Work required: Set down, unchanged, the line with "关于工伤认定决定结论的公示 (643, 392)" and everything after it through the last line of the data.

Records for this task:

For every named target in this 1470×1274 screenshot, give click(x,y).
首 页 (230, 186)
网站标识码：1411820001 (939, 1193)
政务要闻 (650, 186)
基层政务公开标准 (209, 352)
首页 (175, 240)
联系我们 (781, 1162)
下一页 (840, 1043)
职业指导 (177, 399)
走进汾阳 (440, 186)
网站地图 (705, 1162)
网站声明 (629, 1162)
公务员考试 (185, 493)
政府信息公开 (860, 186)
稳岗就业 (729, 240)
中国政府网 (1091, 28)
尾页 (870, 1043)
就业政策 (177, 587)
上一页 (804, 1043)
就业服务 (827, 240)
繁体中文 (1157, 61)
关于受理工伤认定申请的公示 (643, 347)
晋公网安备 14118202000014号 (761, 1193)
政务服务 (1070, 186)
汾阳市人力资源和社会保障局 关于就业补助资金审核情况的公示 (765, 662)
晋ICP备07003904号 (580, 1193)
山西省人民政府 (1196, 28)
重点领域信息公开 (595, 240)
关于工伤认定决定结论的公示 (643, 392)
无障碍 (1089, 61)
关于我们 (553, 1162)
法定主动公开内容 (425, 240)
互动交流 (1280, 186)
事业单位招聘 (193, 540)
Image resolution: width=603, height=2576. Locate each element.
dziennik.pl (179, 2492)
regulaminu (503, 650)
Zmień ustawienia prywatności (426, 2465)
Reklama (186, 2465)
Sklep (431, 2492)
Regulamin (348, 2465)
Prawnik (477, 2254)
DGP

Answer:
关于工伤认定决定结论的公示 (643, 392)
无障碍 (1089, 61)
关于我们 (553, 1162)
法定主动公开内容 (425, 240)
互动交流 (1280, 186)
事业单位招聘 (193, 540)
Image resolution: width=603, height=2576. Locate each element.
dziennik.pl (179, 2492)
regulaminu (503, 650)
Zmień ustawienia prywatności (426, 2465)
Reklama (186, 2465)
Sklep (431, 2492)
Regulamin (348, 2465)
Prawnik (477, 2254)
DGP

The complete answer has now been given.